Michigan big man says kicking no Suh-weat

Dave Dye
FOX Sports Detroit

Ann Arbor — Michigan’s Ryan Van Bergen is a little disgusted with the way Detroit Lions rookie Ndamukong Suh represented defensive linemen with his kicking ability.

Suh missed an extra point as an emergency replacement for Lions kicker Jason Hanson in Sunday’s 23-20 overtime loss to the New York Jets.

“I would have made that,” said Van Bergen, a 6-foot-6, 283-pound defensive end for the Wolverines. “Ndamakung should be a little bit embarrassed.”

Van Bergen, who kicked off in the Michigan High School All-Star Game after his senior year, wasn’t joking.

“There’s no way I miss an extra point,” he said. “I kicked in high school. I’ve got a long (field goal) of 46 (yards). I missed from 48 and it hit the cross bar.”

Asked why he hasn’t come to the rescue, considering Michigan’s kicking problems this season, Van Bergen answered, “I don’t know how to do it off the ground. I can only do it off the black box (tee) they use in high school.

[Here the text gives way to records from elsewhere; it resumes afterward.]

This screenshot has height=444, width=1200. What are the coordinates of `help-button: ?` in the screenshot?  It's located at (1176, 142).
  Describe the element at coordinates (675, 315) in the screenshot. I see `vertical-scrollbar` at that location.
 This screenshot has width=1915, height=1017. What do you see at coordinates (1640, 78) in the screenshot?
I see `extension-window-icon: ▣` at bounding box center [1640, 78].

“I was kicking in practice (earlier this season). Just messing around, I made a 35-yarder. It’s been four years (since high school), so I don’t think I have the technique down.

“I wasn’t 100-percent kicking field goals, but I was 100-percent on extra points. If I got called upon, I would make an extra point for sure.”

Take that, Ndamukong.

Counting every minute

A three-overtime victory and closure on the NCAA’s investigation has done wonders for U-M coach Rich Rodriguez’s mood.

During Rodriguez’s weekly news conference, a reporter wondered if the long game required more time spent Monday watching tape with the team.

“No, we’re not breaking no rules,” Rodriguez said, grinning. “We’ve got our four-hour limit today. They lifted for about 50 minutes or so. That gives us three hours and 10 minutes.

“When it gets close to that four-hour limit, we’ve got sirens going off, people screaming, countdown clock and all that stuff. Normally, we’re shorter than that. We don’t even cut it close.

“If we’re at three hours, 58 minutes, the coaches are running in the building. We’re not messing around.”

Rodriguez was then asked if it’s nice to be able to joke about it now.

“Yeah,” he said, “but I’m not joking.”

Jersey debate

One of the stranger controversies in Rodriguez’s time at Michigan involved the No. 1 jersey.

He had promised it to then incoming recruit J.T. Floyd, now  a third-year sophomore.

But Floyd is a defensive back.

That upset former Wolverines receiver Braylon Edwards, now with the New York Jets. Edwards had set up a jersey scholarship fund, which was to go to the receiver who had earned the No. 1.

A long line of Wolverines’ receivers that wore No. 1, including Edwards, goes back to Anthony Carter in 1979-82.

Roy Roundtree, who broke the school record Saturday with 246 yards receiving, wore No. 1 in high school. He’s now No. 12.

So, Roundtree was asked about the possibility of switching to No. 1.

“I’ve still got to work for it,” he said. “When it’s time, it’s time.”

But he wants it, right?

“Oh yeah, I want it,” Roundtree answered.

Why not ask for it now?

“I don’t want to ask for it,” he said. “I want them to give it to me. So I’ll just keep working.”

Rodriguez chuckled when he thought about the controversy the jersey created when he first got to Ann Arbor.

He said there are no plans to give anybody the No. 1 right now.

“I’m not touching no number things,” Rodriguez said, smiling. “Nobody’s asking for it. It might be because they don’t want to deal with all the drama either.”